How to Retry a Failed Episode

Go to the podcast's Episodes tab
Find the failed episode — it shows a red "FAILED" badge and an error details box
Click the Retry button
The failed episode is deleted and a new generation job is submitted
The new episode appears with "pending" status

Common Failure Causes

Error	What to Do
Invalid API key	Check Settings -> Credentials for the TTS and language model providers
Model not found	Verify the model exists in the model registry and has valid credentials configured
Rate limit exceeded	Wait a few minutes and retry
Provider unavailable	Check provider status page; retry later

Key Architecture Decisions

1. Asynchronous Processing

Podcasts are generated in the background. You upload → system processes → you download when ready.

Why? Podcast generation takes time (10+ minutes for a 30-minute episode). Blocking would lock up your interface.

2. Multi-Speaker Support

Unlike Google Notebook LM (always 2 hosts), you choose 1-4 speakers.

Why? Different discussions work better with different formats:

Expert monologue (1 speaker)
Interview (2 speakers: host + expert)
Debate (2 speakers: opposing views)
Panel discussion (3-4 speakers: different expertise)

3. Speaker Customization

You create rich speaker profiles, not just "Host A" and "Host B".

Why? Makes podcasts more engaging and authentic. Different speakers bring different perspectives.

4. Multiple TTS Providers

You're not locked into one voice provider.

Why?

Cost optimization (some providers cheaper)
Quality preferences (some voices more natural)
Privacy options (local TTS for sensitive content)
Accessibility (different accents, genders, styles)

5. Local TTS Option

Can generate podcasts entirely offline with local text-to-speech.

Why? For sensitive research, never send audio to external APIs.

Use Cases Show Why This Matters

Academic Publishing

Traditional: Academic paper → PDF
Problem: Hard to consume, linear reading required

Open Notebook:
Research materials → Podcast (expert explaining methodology)
                  → Podcast (debate format: different interpretations)
                  → Different consumption for different audiences

Content Creation

Blog creator: Has research pile on a topic
Problem: Doesn't have time to write the article

Solution:
Add research → Create podcast → Transcribe → Becomes article
OR: Podcast BECOMES the content (upload to podcast platforms)

Educational Content

Educator: Has reading materials for a course
Problem: Students don't read the papers

Solution:
Create podcast with expert explaining papers
Students listen → Better engagement → Discussions can reference podcast

Market Research

Product manager: Has interviews with customers
Problem: Too many hours of audio to review

Solution:
Create podcast with debate format (customer perspective vs. team perspective)
Much more engaging than raw transcripts

Knowledge Transfer

Domain expert: Leaving the organization
Problem: How to preserve expertise?

Solution:
Create expert-mode podcast explaining frameworks, decision-making, context
New team member listens, gets context faster than reading 100 documents

The Difference: Active vs. Passive Learning

Text-Based Research (Active)

Effort: High (must focus, read, synthesize)
When: Dedicated study time
Cost: Time is expensive (can't multitask)
Best for: Deep dives, precise information
Format: Whatever you write (notes, articles, books)

Audio Podcast (Passive)

Effort: Low (just listen)
When: Anywhere, anytime
Cost: Low (can multitask)
Best for: Overview, context, exploration
Format: Dialogue (more engaging than narration)

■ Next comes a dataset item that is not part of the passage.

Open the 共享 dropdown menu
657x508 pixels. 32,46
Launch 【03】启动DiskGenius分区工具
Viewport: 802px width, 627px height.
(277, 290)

They complement each other:

First encounter: Listen to podcast (passive, get context)
Deep dive: Read source materials (active, precise)
Mastery: Both together (understand big picture + details)

How Podcasts Fit Into Your Workflow

1. Build notebook (add sources)
   ↓
2. Apply transformations (extract insights)
   ↓
3. Chat/Ask (explore content)
   ↓
4. Decide on podcast
   ├─→ Create speaker profiles
   ├─→ Define episode profile
   ├─→ Configure voice models (from model registry)
   └─→ Generate podcast
   ↓
5. Listen while commuting/exercising
   ↓
6. Reference sources for deep dive
   ↓
7. Repeat for different formats/speakers/focus

Advanced: Multiple Podcasts from Same Research

You can create different podcasts from the same sources:

Example: AI Safety Research

Podcast 1: "Expert Monologue"
  Speaker: Researcher explaining field
  Format: Educational, comprehensive
  Audience: Students new to field

Podcast 2: "Debate Format"
  Speakers: Optimist vs. skeptic
  Format: Discussion of tradeoffs
  Audience: Advanced researchers

Podcast 3: "Interview Format"
  Speakers: Journalist + expert
  Format: Q&A about practical applications
  Audience: Industry practitioners

Each tells the same story from different angles.

Privacy & Data Considerations

Where Your Data Goes

Option 1: Cloud TTS (Faster, Higher Quality)

Your outline → API call to TTS provider
            → Audio returned
            → Stored in your notebook

Provider sees: Your outlined script (not raw sources)
Privacy level: Medium (outline is shared, sources aren't)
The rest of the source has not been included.